Department of Public Safety spokesperson Randy Young said a good portion of the arrests might be from campus visitors.
“We host an awful lot of special events here on campus — we have football games, home basketball games,” Young said. “I believe that Halloween accounts for a good portion of (the arrests).”
Young said DPS thinks the population for Halloween has been higher in recent years, which might contribute to increased arrests and referrals.
“On Halloween night, we just see a huge spike in the number of incidents involving alcohol and other substances on campus,” said Taylor Bates, Residence Hall Association president. “Every year we see multiple EMT vehicles show up at our first-year residence halls to take students who didn’t make the best decisions.”
Bates said all residence halls are supposed to offer Halloween programs this year as an alternative to going out.
Sauls said he thinks that the alcohol problem extends much further than Halloween.
“The scope of the (task force) is really much broader than a single event ... What we will be looking at, broadly defined, is how do you deal with alcohol-intense environments?” Sauls said.
Sauls said the binge drinking task force deals with outreach to campus wellness, expansion of alcohol education programs and examining revisions to the alcohol policy.
At a Board of Trustees committee meeting Wednesday, Vice Chancellor for Student Affairs Winston Crisp said the drinking task force is expected to submit a draft of a rewritten campus alcohol policy within a month.
Young said DPS did not crack down on alcohol and drug crime any more so than in previous years. He said it’s important to look beyond a one-year increase in order to determine change when looking at trends.
“(The increase) is certainly not in response to any specific change in our operations,” Young said.

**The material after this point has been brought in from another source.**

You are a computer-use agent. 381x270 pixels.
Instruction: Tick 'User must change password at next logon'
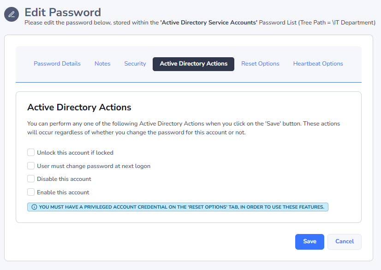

In 2014, 29 drug arrests were carried out in dorms, compared to four alcohol arrests. Young said it is harder to mask the smell of marijuana than it is to hide drinking, which might explain those statistics.
The Department of Housing and Residential Education has enforced stricter event regulation in regards to drug and alcohol, Bates said.
“Internally the department has cracked down on certain programs that RAs are allowed to offer,” Bates said. “This year we were told we could no longer do any sort of water pong program. I don’t personally agree with that, but the decision on the department’s end was that they felt that it promotes binge drinking.”